*** Block opens ***

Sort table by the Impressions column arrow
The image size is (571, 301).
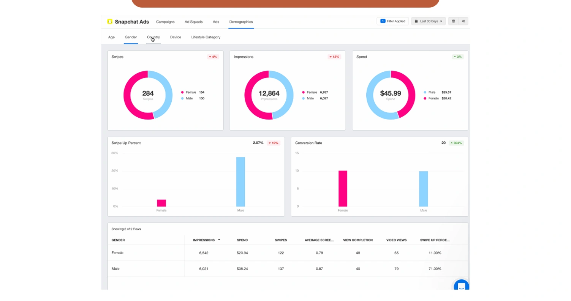[x=219, y=240]
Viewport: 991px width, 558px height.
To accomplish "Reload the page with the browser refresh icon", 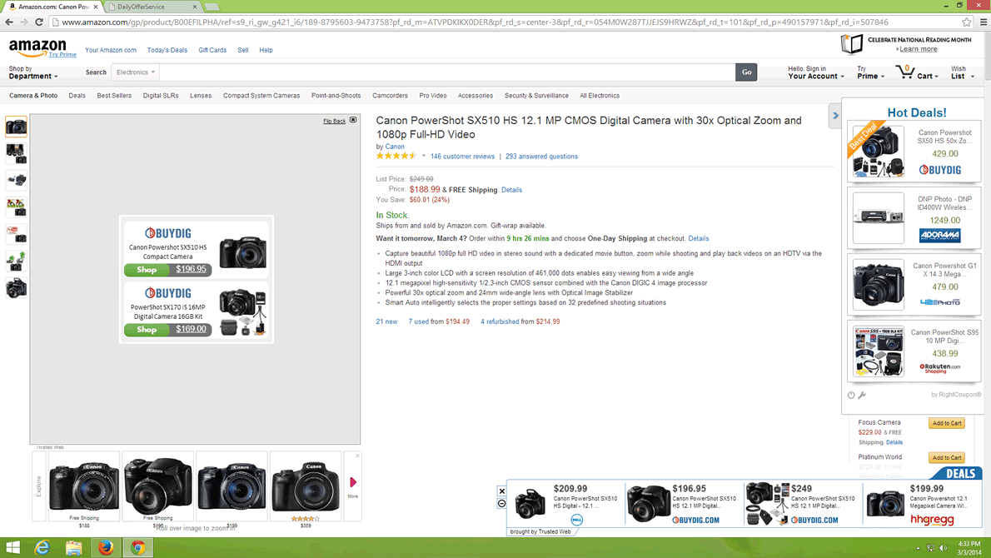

*** Block closes ***

• _EXERCISE DETAILS_:
Copy each entry exactly as written, and drop the pictures from the copy.

• _RESULT OF THIS EXERCISE_:
Sort table by the Impressions column arrow
The image size is (571, 301).
[x=219, y=240]
Viewport: 991px width, 558px height.
To accomplish "Reload the page with the browser refresh icon", 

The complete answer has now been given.